THE owner of a soft play centre in Musselburgh is calling on the Scottish Government to provide additional cash support for the industry, which is “on its knees” due to the Covid-19 pandemic.

Mark Riding took over Jungle Tumble Play Cafe on High Street with his wife Nikki in February and planned to open in April but that never happened due to lockdown.

He said: “Our next opening date was September 14, which was set by the Scottish Government, but, despite soft play centres having opened across the rest of the UK, on September 10 the Government pulled the plug and forced us to stay closed. Our next opening date of October 5 was also scrapped by the Government.”

He fears that if financial support is not forthcoming, he could be forced to shut the doors of his business permanently, stressing: “It looks like we will remain closed for a while, so unless the Government want the industry to collapse, we are asking for some financial assistance.”

Mr Riding added: “Before this pandemic, there were circa 145 indoor play centres in Scotland, the majority of which are small family businesses, employing roughly 4,500 staff.

“Centres are now beginning to close because, as an industry, we have been largely ignored. We, like all other businesses, received the initial Government grant but that was supposed to cover the bills for a couple of months.

“Over six months later, we, and all other soft plays in Scotland, are still closed. Ninety-six per cent of other Scottish businesses are open and now the industry is on its knees.”

He said: “My wife and I have spent a considerable amount of money getting our business ready, from rebranding to extensive works ensuring the property is fit for purpose, as well as the additional costs associated with being Covid-ready.

“I have no doubt our property is among the cleanest in the county and, when it is open, it will continue to be so.

“We, like many others, aren’t just a soft play. We are a social hub for children and families which is being destroyed. We allow families the opportunities to mix and children to play in a safe, public, all-weather environment.

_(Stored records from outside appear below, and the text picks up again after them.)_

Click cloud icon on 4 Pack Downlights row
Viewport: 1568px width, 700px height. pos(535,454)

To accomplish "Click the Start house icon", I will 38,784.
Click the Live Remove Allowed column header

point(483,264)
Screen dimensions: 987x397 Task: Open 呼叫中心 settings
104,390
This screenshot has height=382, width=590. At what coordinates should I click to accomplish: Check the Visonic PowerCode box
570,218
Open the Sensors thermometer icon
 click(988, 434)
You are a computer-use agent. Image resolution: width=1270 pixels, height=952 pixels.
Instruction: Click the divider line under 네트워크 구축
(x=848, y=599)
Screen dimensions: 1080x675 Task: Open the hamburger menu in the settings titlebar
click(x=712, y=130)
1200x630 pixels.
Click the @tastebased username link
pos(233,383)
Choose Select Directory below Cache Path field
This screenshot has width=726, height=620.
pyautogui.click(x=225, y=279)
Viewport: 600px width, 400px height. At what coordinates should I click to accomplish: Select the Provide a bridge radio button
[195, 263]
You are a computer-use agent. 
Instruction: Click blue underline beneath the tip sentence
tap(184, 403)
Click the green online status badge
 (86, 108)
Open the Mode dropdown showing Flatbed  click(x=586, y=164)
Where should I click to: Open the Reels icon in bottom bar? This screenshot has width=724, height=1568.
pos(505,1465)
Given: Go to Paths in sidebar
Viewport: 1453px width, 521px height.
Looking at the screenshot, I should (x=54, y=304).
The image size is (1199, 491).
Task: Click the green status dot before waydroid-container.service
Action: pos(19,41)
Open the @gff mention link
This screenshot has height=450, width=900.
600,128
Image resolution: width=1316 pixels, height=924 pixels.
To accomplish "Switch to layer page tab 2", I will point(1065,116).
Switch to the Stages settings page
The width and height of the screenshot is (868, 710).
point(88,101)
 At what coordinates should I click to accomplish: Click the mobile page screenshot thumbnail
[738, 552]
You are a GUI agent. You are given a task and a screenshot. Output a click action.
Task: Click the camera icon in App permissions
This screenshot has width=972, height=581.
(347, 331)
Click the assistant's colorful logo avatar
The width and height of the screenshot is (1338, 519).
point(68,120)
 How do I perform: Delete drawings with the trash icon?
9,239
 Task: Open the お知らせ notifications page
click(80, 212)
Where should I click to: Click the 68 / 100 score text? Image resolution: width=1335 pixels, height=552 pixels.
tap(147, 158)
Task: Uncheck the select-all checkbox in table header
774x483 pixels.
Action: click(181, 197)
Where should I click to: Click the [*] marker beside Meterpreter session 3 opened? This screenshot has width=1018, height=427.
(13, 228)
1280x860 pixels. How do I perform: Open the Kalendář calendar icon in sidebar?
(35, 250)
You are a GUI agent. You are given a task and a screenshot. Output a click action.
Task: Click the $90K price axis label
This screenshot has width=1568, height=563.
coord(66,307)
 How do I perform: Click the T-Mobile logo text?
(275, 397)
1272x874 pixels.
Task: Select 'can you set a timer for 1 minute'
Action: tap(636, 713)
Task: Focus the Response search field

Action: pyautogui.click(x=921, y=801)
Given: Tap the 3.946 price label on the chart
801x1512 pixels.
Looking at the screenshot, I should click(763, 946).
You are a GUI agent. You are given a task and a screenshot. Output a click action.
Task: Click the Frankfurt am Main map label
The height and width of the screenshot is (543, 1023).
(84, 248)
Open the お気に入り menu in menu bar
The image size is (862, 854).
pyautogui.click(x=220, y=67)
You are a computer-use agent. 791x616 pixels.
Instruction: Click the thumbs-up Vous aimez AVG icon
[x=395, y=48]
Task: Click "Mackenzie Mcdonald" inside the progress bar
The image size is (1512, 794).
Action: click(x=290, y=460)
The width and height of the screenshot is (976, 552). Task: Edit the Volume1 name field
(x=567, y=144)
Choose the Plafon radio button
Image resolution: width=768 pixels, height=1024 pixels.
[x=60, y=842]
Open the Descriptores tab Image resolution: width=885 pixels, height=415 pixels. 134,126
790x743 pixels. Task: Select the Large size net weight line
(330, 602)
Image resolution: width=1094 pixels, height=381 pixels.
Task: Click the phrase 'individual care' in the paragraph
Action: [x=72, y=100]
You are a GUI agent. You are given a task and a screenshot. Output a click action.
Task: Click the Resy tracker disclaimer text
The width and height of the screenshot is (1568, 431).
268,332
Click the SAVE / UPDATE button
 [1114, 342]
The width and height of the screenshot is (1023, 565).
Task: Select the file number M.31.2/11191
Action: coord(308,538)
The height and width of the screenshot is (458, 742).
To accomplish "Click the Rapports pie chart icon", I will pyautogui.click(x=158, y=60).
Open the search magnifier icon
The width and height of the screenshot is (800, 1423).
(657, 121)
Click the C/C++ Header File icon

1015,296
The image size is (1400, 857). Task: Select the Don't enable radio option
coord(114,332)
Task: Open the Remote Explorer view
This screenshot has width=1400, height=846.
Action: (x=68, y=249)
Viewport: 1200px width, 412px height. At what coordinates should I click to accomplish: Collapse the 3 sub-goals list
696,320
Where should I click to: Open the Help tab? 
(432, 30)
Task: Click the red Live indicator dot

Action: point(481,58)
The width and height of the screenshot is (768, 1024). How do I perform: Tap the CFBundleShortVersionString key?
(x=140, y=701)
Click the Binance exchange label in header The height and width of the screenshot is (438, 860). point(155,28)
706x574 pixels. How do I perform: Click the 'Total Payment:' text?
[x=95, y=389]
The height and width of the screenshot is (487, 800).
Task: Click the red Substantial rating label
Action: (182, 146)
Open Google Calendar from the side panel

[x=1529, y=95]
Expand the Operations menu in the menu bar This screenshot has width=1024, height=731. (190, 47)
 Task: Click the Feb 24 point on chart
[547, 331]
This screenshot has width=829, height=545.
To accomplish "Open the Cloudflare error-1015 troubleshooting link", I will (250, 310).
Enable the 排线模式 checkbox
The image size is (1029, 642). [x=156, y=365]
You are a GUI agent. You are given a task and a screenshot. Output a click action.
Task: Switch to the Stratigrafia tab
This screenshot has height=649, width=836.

“Classes are run at our soft play, allowing children and parents to learn new skills and develop.

“The class instructors also depend on our space to run their businesses.

“My own child attended numerous classes and now there are some younger children unable to experience these, yet they are vital to their development.

“We have cancelled dozens of birthday parties, we had a calendar of around 10 classes planned weekly, numerous support groups had planned to meet at our venue and, above all, children are being denied the opportunity to play, exercise and mix with others.”

Mr Riding claimed: “The Scottish Government have had numerous opportunities to address the sector. We are one of the last industries to be allowed to open, yet we have received no correspondence or guidance.

“Data has shown that opening soft plays across the rest of the UK has made no difference to infection rates. Our target audience – typically under-sevens – don’t need to social distance, don’t need to wear masks, can mix in groups, can go to any shop, cafe, restaurant, swimming pool, even trampoline parks, but the Government won’t allow them to visit a soft play.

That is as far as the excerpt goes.